Rechercher

/ languages

Choisir langue
 

Irak / Etats-Unis

Washington passe le relais sécuritaire à Bagdad

par Monique Mas

Article publié le 29/10/2008 Dernière mise à jour le 30/10/2008 à 11:14 TU

(Carte : RFI)

(Carte : RFI)

C’est désormais une course contre la montre que l’administration Bush a peu de chances d’emporter. Pour autant, il ne lui est pas indifférent de planter quand même en Irak des jalons qui pourraient influer sur les choix du futur titulaire de la Maison Blanche. A défaut de négocier avec Bagdad un statut aussi convenable que le mandat onusien qui arrive à échéance fin décembre, l’armée américaine devrait en effet se contenter de la position médiocre de force d’occupation en Irak où la coalition initiale s’est déjà réduite. Pour convaincre Bagdad, qui revendique la plus large souveraineté, Washington accélère le transfert de l’autorité militaire aux forces irakiennes. Ce mercredi, c’était au tour de la province chiite de Wassit, la treizième sur dix-huit à revenir dans le giron sécuritaire irakien.

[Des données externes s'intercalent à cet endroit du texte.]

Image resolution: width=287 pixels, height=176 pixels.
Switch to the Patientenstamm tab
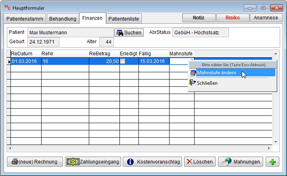[25, 19]
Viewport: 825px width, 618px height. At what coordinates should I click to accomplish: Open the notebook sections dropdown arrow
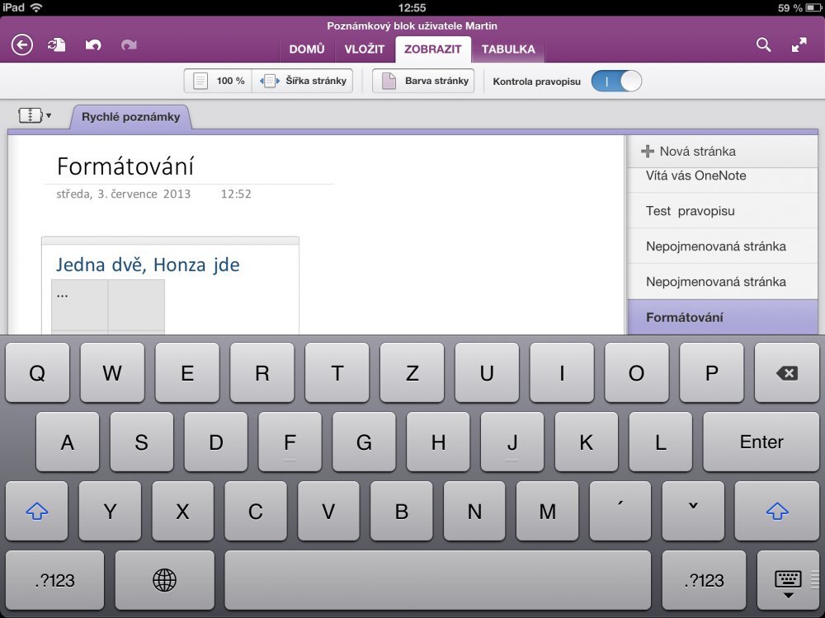click(48, 115)
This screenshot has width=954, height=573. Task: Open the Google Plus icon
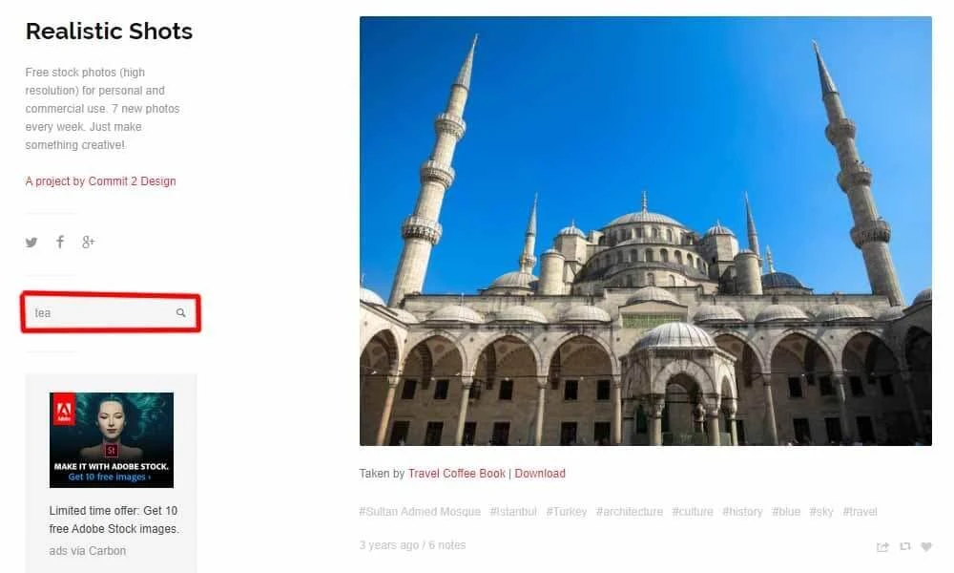[88, 242]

Restent à régler d’épineuses questions entre chiites, sunnites et Kurdes autour du gouvernorat pétrolier de Kirkouk ou de la ville de Mossoul en particulier.

« Au nom du Premier ministre, je suis heureux d'être ici pour le passage de relais de la sécurité entre les forces de la coalition et le peuple irakien », s’est félicité ce 29 octobre le conseiller irakien à la Sécurité nationale, Mouaffak al-Roubaïe, qui avait fait le déplacement au stade de Kout, la métropole du Wassit, province chiite frontalière de l’Iran, à quelque 175 kilomètres au sud de Bagdad. Le cérémonial est désormais bien rodé. Mais il reste encore quelques gros morceaux à digérer pour des forces irakiennes qui n’ont guère brillé cette année lors des offensives lancées par le Premier ministre Nouri al-Maliki contre les bastions de son concurrent chiite Moktada Sadr, à Bassorah ou à Bagdad.

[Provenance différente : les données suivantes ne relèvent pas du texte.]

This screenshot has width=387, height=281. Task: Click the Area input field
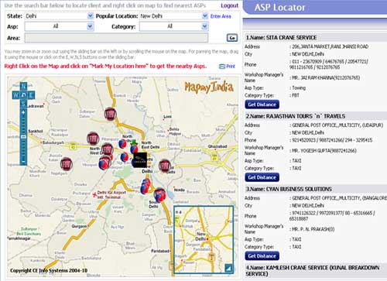click(x=116, y=38)
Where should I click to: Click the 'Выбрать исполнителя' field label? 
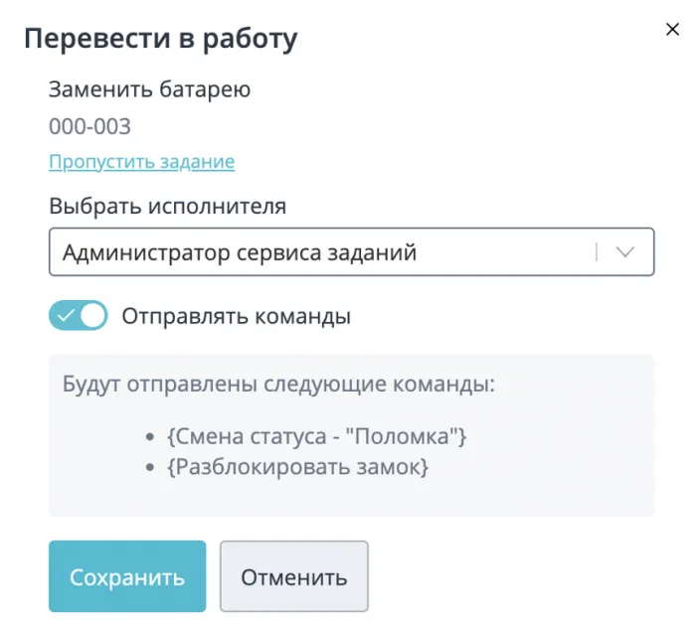tap(167, 207)
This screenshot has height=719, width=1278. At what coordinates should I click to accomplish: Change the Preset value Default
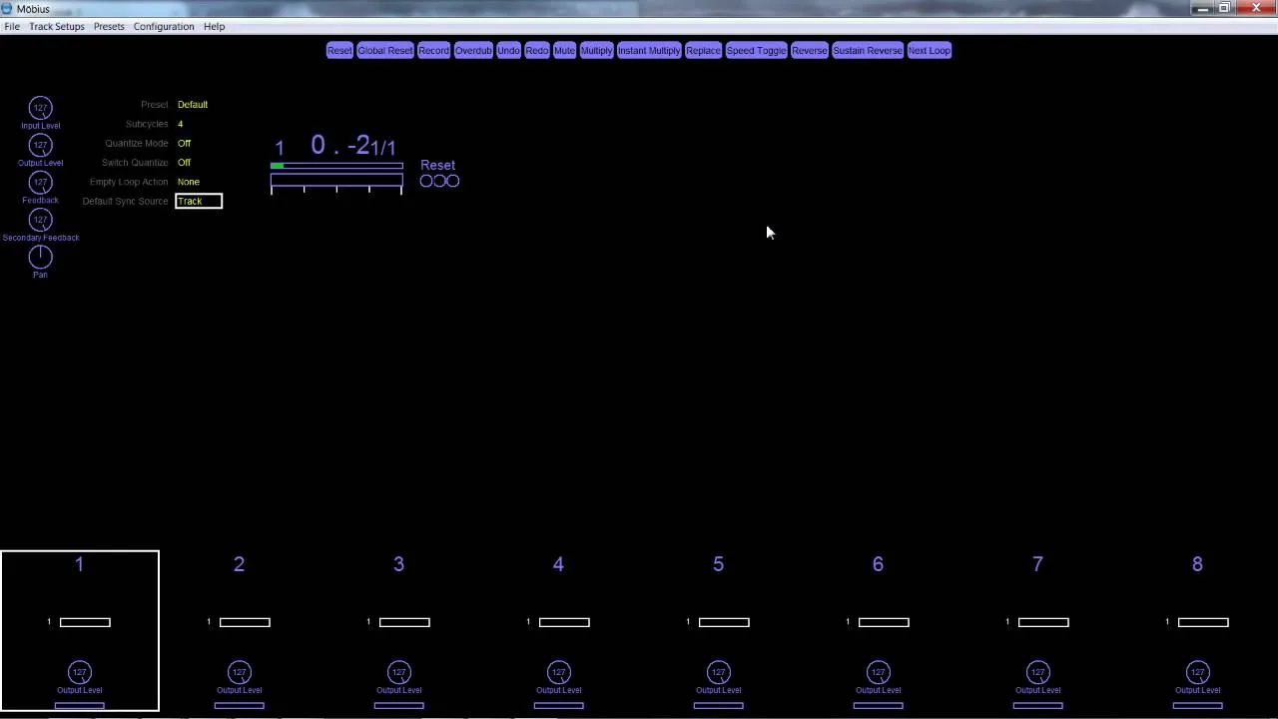pos(193,104)
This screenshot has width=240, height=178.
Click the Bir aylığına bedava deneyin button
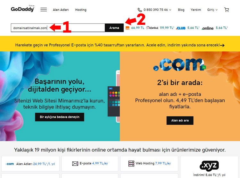(60, 117)
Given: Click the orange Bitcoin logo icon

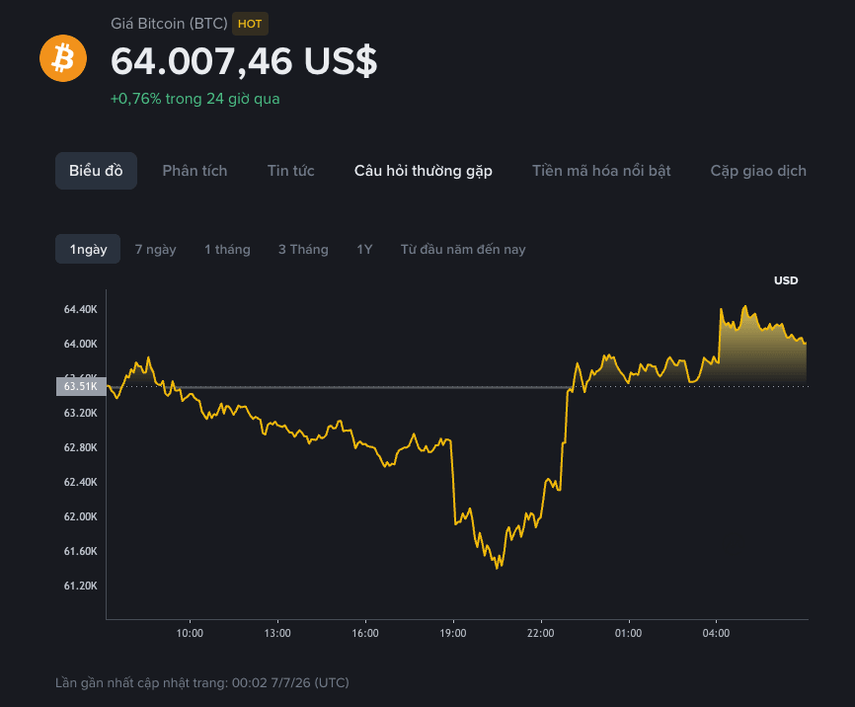Looking at the screenshot, I should 63,58.
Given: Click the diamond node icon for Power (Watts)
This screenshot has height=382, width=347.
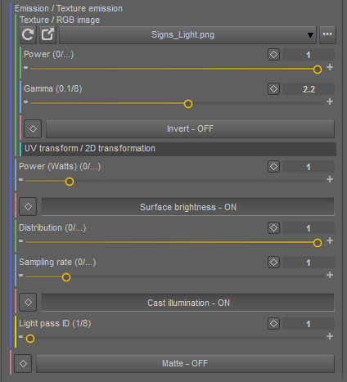Looking at the screenshot, I should [273, 167].
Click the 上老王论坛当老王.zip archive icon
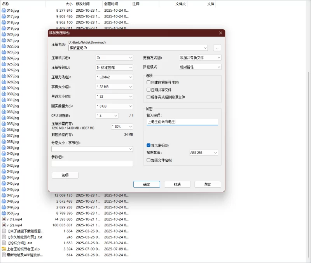 pyautogui.click(x=4, y=249)
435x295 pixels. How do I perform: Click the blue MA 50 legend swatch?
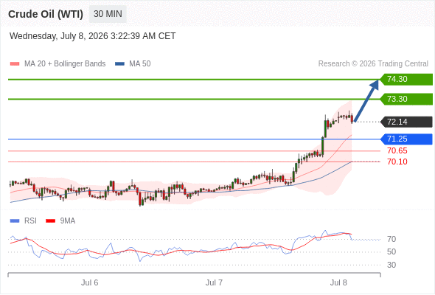(x=119, y=64)
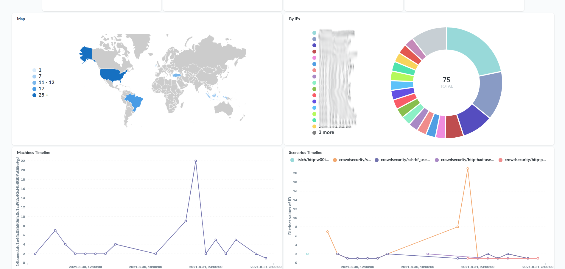Click the large teal donut slice
This screenshot has width=565, height=269.
tap(472, 49)
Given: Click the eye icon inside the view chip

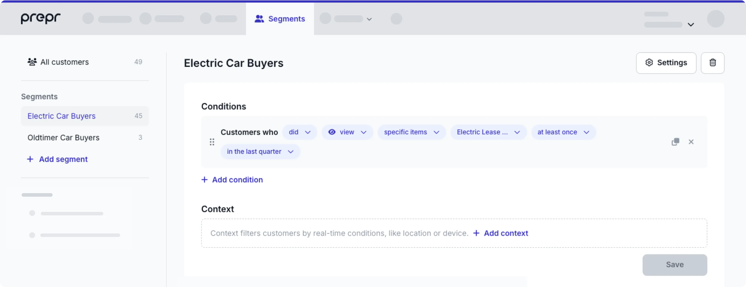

Kirkouk, Mossoul et Diyala

Outre la capitale, Bagdad, où les ambassades étrangères n’ouvrent encore qu’au compte-gouttes, témoignant des incertitudes sécuritaires, quatre provinces dépendent encore totalement de la tutelle militaire américaine : celle de Tamim où les Kurdes revendiquent la cité pétrolière de Kirkouk ; celle de Salahedinne, terre natale de Saddam Hussein et l’un des bastions d'une insurrection sunnite qui continue à agiter la province de Diyala. Diyala, qui serait toujours en proie aux partisans d’al-Qaïda malgré les efforts de noyautage de l’armée américaine pour retourner à son profit de nombreux chefs de tribu sunnites. Enfin, quatrième province promise à une réintégration irakienne difficile, celle de Ninive où la ville de Mossoul vient de connaître des affrontements confessionnels en forme d’épuration ethnique visant son importante communauté chrétienne.

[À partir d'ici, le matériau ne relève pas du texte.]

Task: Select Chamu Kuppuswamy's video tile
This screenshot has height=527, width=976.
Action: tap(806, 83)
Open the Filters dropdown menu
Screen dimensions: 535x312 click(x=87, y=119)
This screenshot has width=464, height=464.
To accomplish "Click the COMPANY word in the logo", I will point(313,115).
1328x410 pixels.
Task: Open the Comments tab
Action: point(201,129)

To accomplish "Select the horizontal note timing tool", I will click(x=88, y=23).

Selon le Haut commissariat des Nations unies pour les réfugiés (HCR), entre septembre et octobre, plus de 2 200 familles chrétiennes, soit environ 13 000 personnes, ont fui Mossoul où une campagne d’intimidation a fait une douzaine de morts et vu plusieurs maisons vandalisées et incendiées. Des affichages de tracts menaçants avaient en effet achevé de vider les quartiers chrétiens dont la majorité des habitants s’est réfugiée dans des villages voisins, chacune des autres communautés se renvoyant la balle pour accuser l’autre dans ces violences anti-chrétiennes. Pour sa part, le Premier ministre Maliki a même offert un million de dinars (642 euros) à chaque famille chrétienne qui accepterait de regagner ses foyers. Mais à Mossoul comme à Kirkouk, il dénonce les appétits kurdes.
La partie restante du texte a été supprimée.